I asked my MO about carboplatin, but she didn't think my immune system would be able to handle it. Definitely ask about it when you have your meetings.

Lookingforward66

Dear All,

Trying to do in hurry as have meeting to go to. Sorry not using names as don't have time to do my chart I normally have when I post on here.

Here is a link to chopra guided meditations.

http://www.chopra.com/ccl/guided-meditations

I use them all the time. I added it to my home screen on my smart phone so I can do it when I get a chance or feel I need it.

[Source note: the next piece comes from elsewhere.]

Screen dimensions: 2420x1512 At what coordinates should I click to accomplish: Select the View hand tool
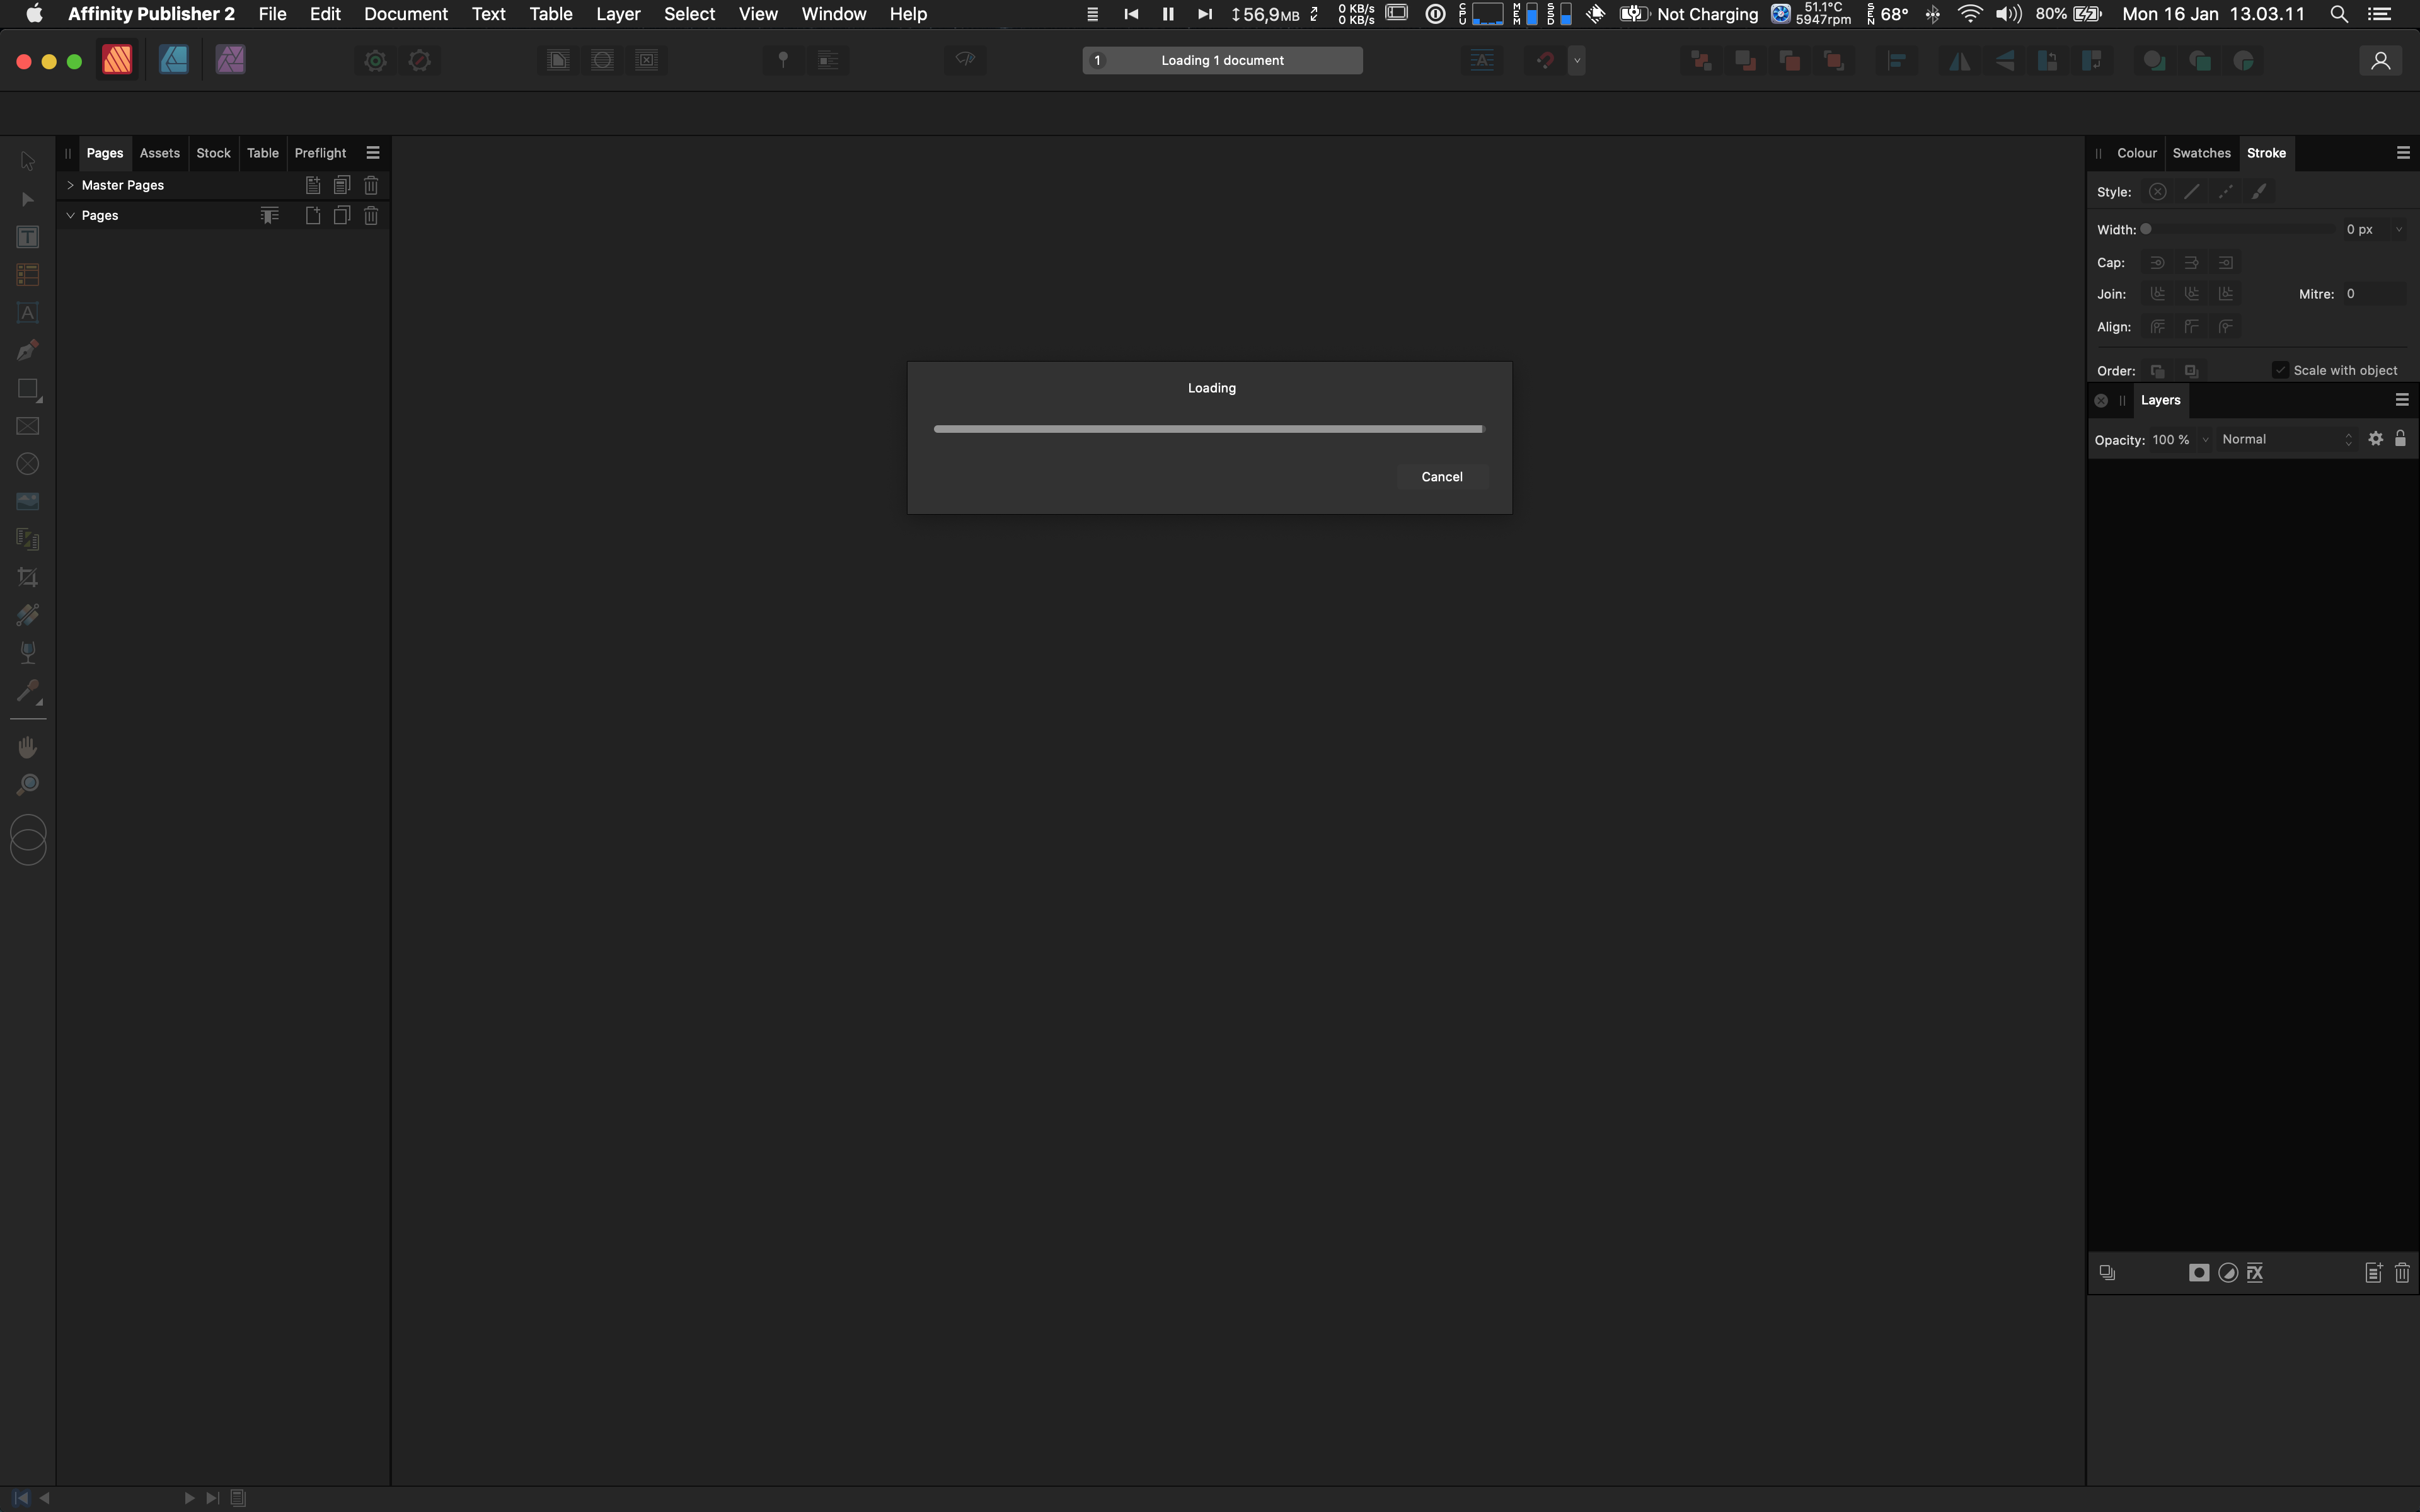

I go to yoga twice a week & walk when I can with friends. We make a chat fest out of it. Funny to watch I have been told. I firmly believe attitude is a big factor in our fight with TNBC. I keep my B12 & D3 in high range.

My UM Sylvester facility has excellent services for us BC people. Counseling, group meetings, acupuncture, yoga & exercise classes, etc. I am lucky as my town has yoga classes free for us over 60. It was through the school system but they cut back on their budget & they stopped the funding. Our town picked it up. We are grateful. We have good senior services programs. I have my good & bad days & go to counseling to help cope with the what if/why me mental games we go through. I am 3 + years out & feel blessed. I eat smart , exercise, get good rest & keep my mind occupied with good stuff as much as possible. This blog has helped me many times. Smart, mostly upbeat ladies trying to live full productive lives. Supporting each other is so important in our fight & this Group is the BEST!

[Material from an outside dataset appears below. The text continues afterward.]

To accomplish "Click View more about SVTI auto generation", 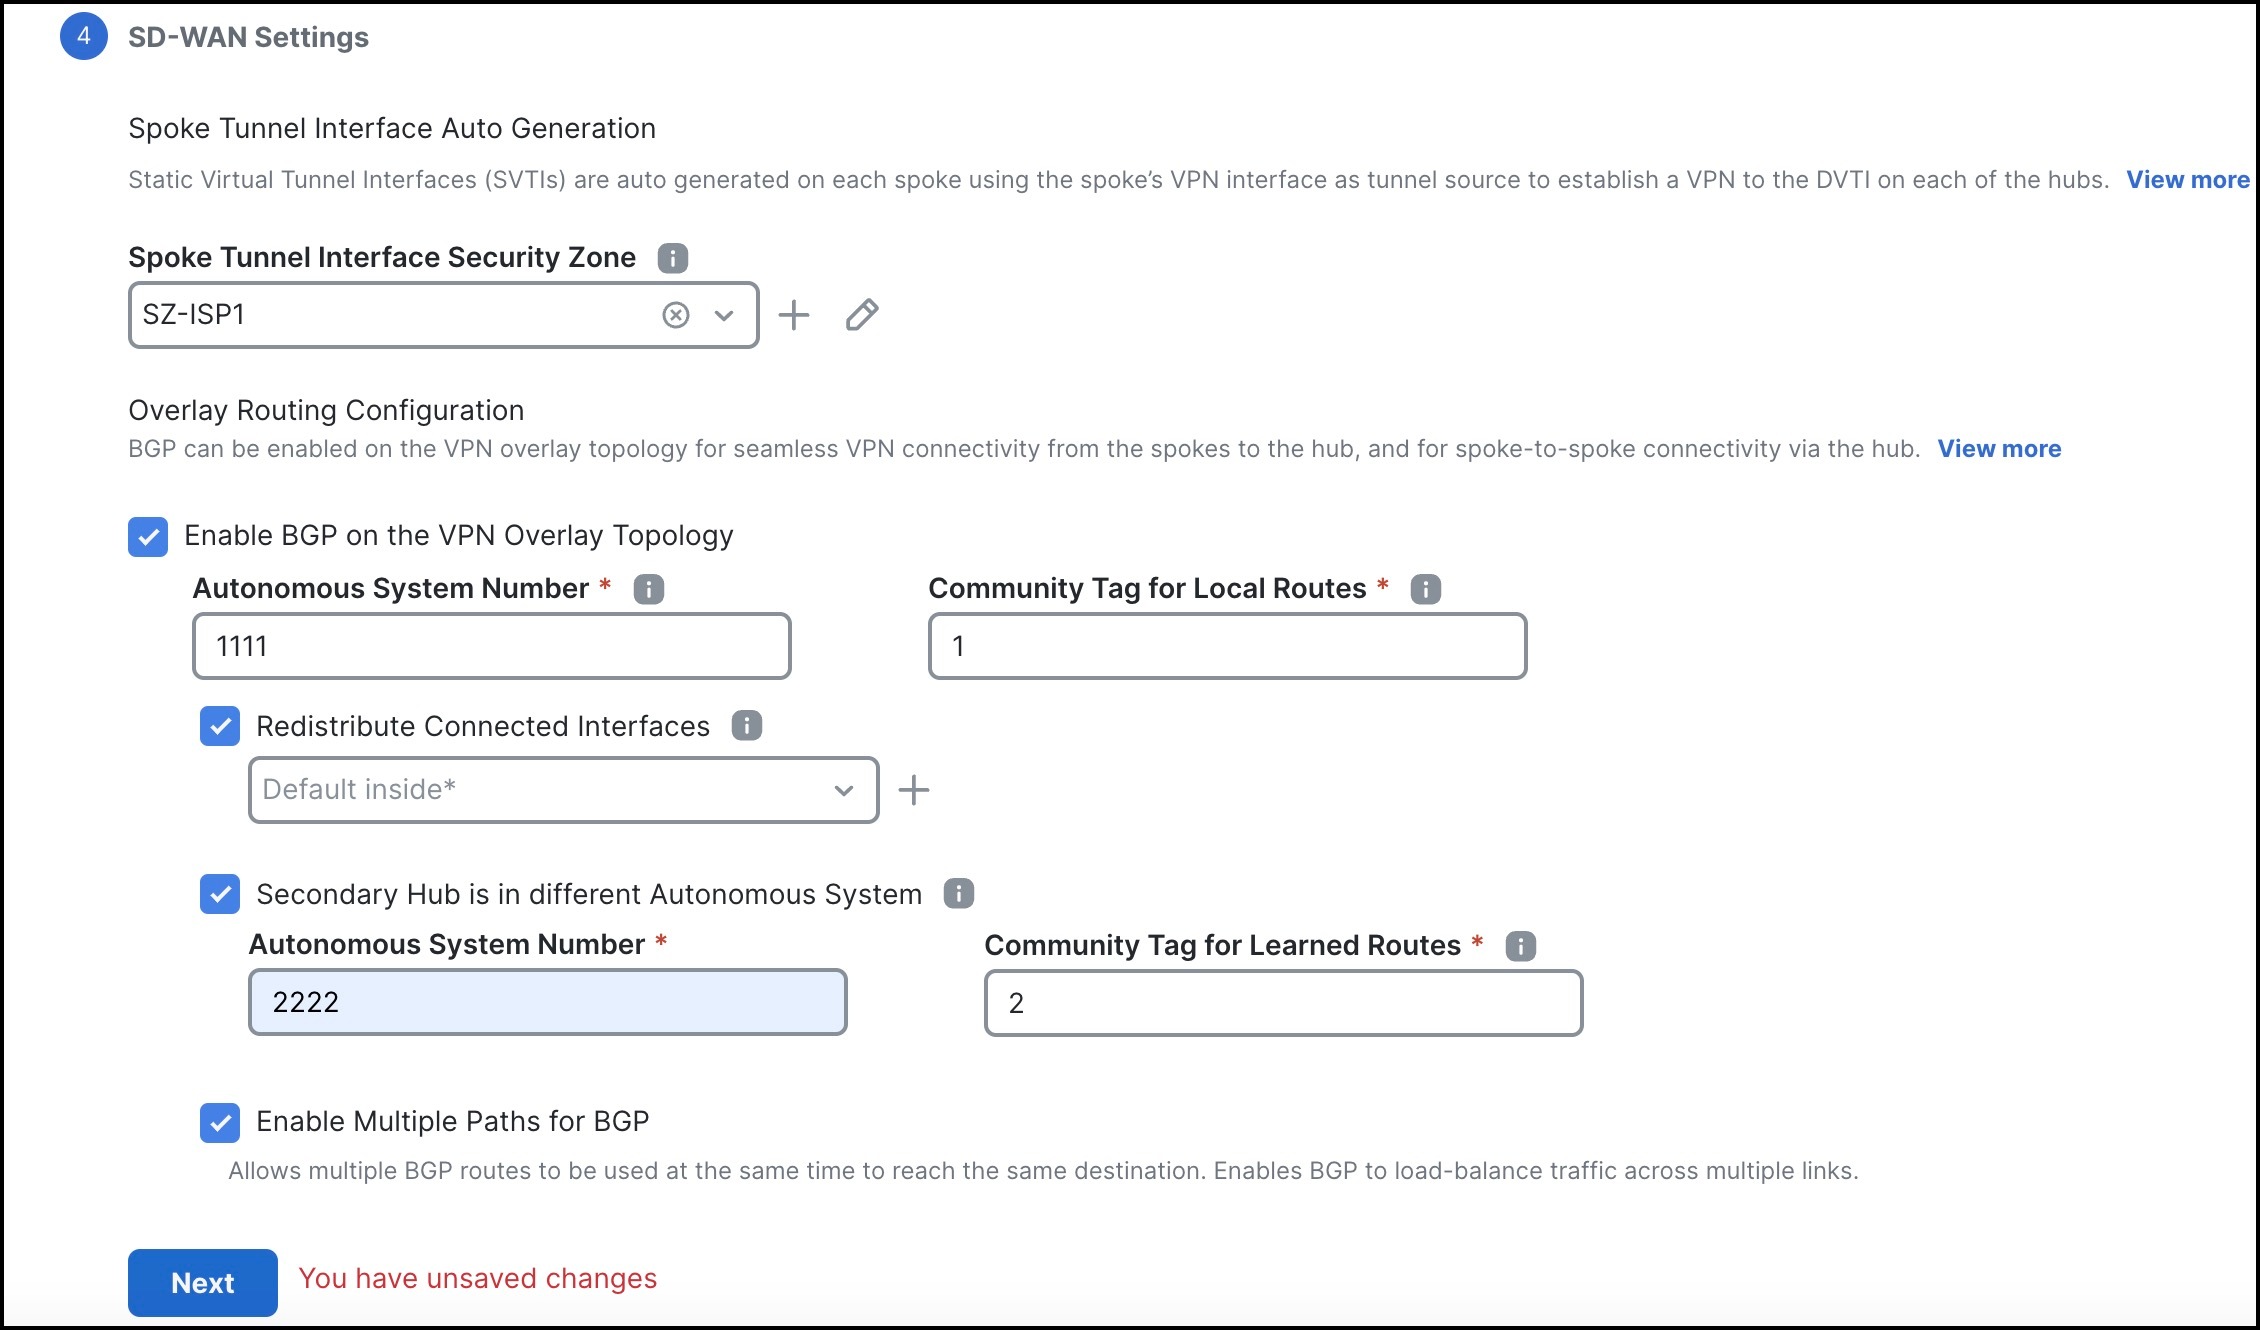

Much love to all, may you find this is only a bump in your road.....

Marsha

HausFrauMi

My 9 yr old is taking this the hardest. We visit a therapist tomorrow evening to monitor his moods/sensitivities. This isnt necessarily new behavior for him but it's a new trigger so we need to keep things in check.

If you have kids don't forget to look into Camp Kesem to see if there is available spaces for a free camp this summer for your kids!!

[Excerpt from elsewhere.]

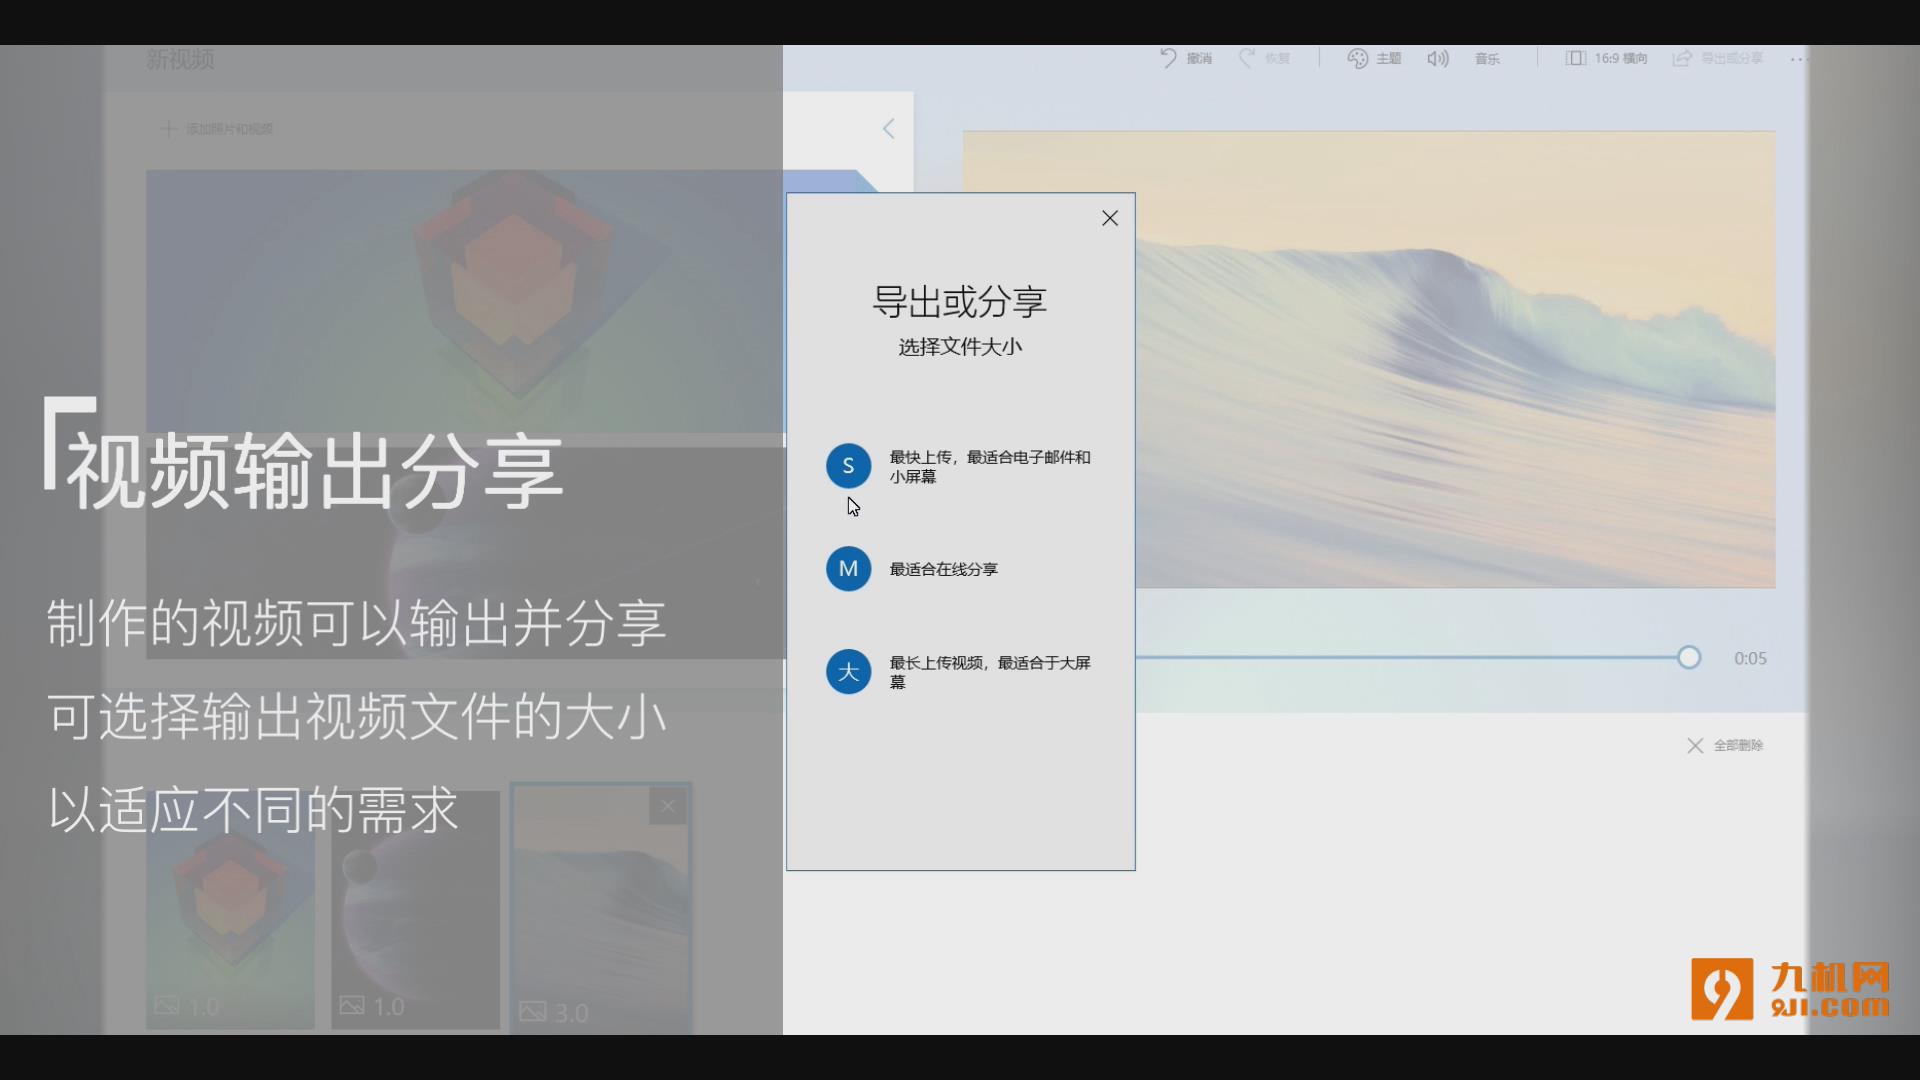Close the export dialog with X
1920x1080 pixels.
[1109, 218]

Loving our new addition Felix! He is the best cuddler and learning some tricks. He listens quite well and doesn't complain when we put him in his crate. Gotta give him some time to learn the house rules and what he is allowed to chew on!!

Had my first chemo on Friday - AC then a Neulasta button on my belly (aka Iron Man) that administered Saturday evening. Easy peasy! I just feel blah. Not good not bad. Uninterested. Unfocused. No nausea no fever sorta achy but nothing significant If I just sit here I'm ok but I get up and feel odd. Jut hoping my sennakot/lax works soon. Constipation/Diarhhea is my nemesis. And I am drinking more than I normally ever do.....so that isn't the answer unless I get a bladder cath!

Curlyq1974

Hi HausFrauMi, I am so fascinated by the Neulasta button! I completed treatment in May of 2014, and had to return to the clinic the day after my chemo for my Neulasta shot. Just shows how fast the technology is changing with the fight of the ugly monster. Not sure if any one told you, but for me, the first Neulasta was horrific with bone pain. I thought someone was driving a semi thru my pelvis. The pain was like nothing I ever experienced in my life! Then a wonderful woman on one of these boards told me about Claritin. I don't know why or how, but it was a wonderful tid-bit of information. I took Claritin everyday from that point forward and I had very little pain with the subsequent shots. (Also helped with the spring time allergies) !!

I had to smile about the way you said you just feel blah. Yep, that sums up my chemo experience. Rounds 5 & 6 were complicated for me... another tid-bit, I didn't know until too late, you can ask for fluids via IV. For round 6, it wasn't an option, I was sleeping a lot, and not keeping up with my fluid intake and was dehydrated. 1 week post chemo, I went in for a fluid IV... AMAZING how much better I felt!

Best wishes to you as you go thru this! You have found a great group of women for support.